The process of aggregating runtime filters at runtime can exert a substantial memory load on the coordinator. In response to this challenge, we initially introduced local aggregation of runtime filters within a single executor node, aiming to reduce the strain on the coordinator by transmitting filter updates only after local aggregation.

As Impala clusters scale up, the limitations of local filter aggregation become apparent, particularly in scenarios involving numerous nodes. This situation places significant memory stress on the coordinator node.

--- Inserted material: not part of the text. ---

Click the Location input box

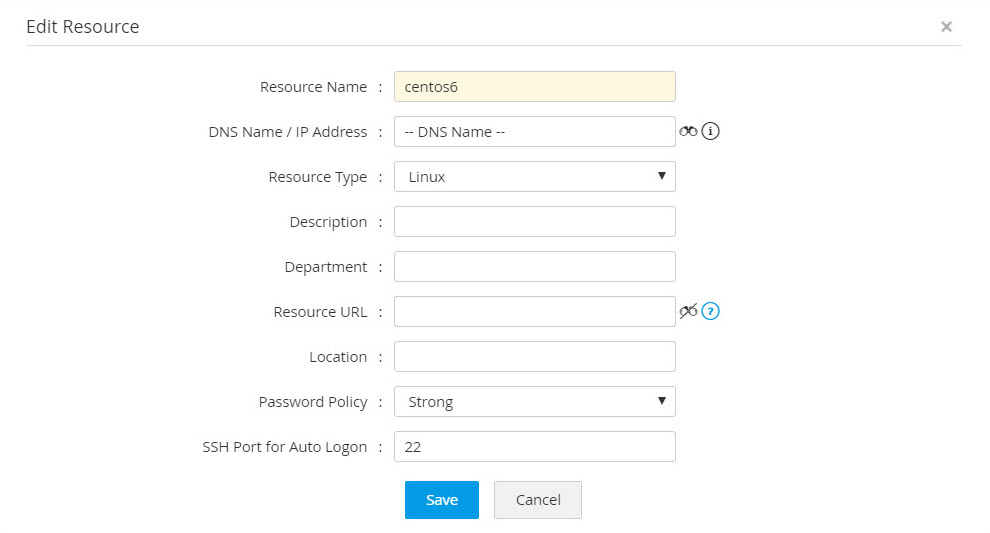[534, 357]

To mitigate this challenge, we have implemented a solution that distributes the runtime filter aggregation across specific Impala backends. The final aggregation takes place after this distributed aggregation, and the results are then published to the coordinator. This strategic distribution effectively alleviates the memory pressure on the coordinator, resulting in a more streamlined and accelerated runtime filter aggregation process.

The control mechanism for this enhancement lies in the query option MAX_NUM_FILTERS_AGGREGATED_PER_HOST. This option determines the number of executor nodes denoted as M, which are randomly selected as intermediate aggregators for the runtime filter. This approach optimizes the runtime filter aggregation process and contributes to overall system performance.

M = ceil(N / MAX_NUM_FILTERS_AGGREGATED_PER_HOST)

Where N is the number of all backend executors running the query, excluding the coordinator.

For instance, in a cluster of 400 nodes, each coordinator and intermediate aggregator would be configured to handle 20 filter updates. By aligning the MAX_NUM_FILTERS_AGGREGATED_PER_HOST with the square root of the cluster size, this approach aims to strike a balance and improve the runtime filter aggregation process, particularly in larger-scale deployments.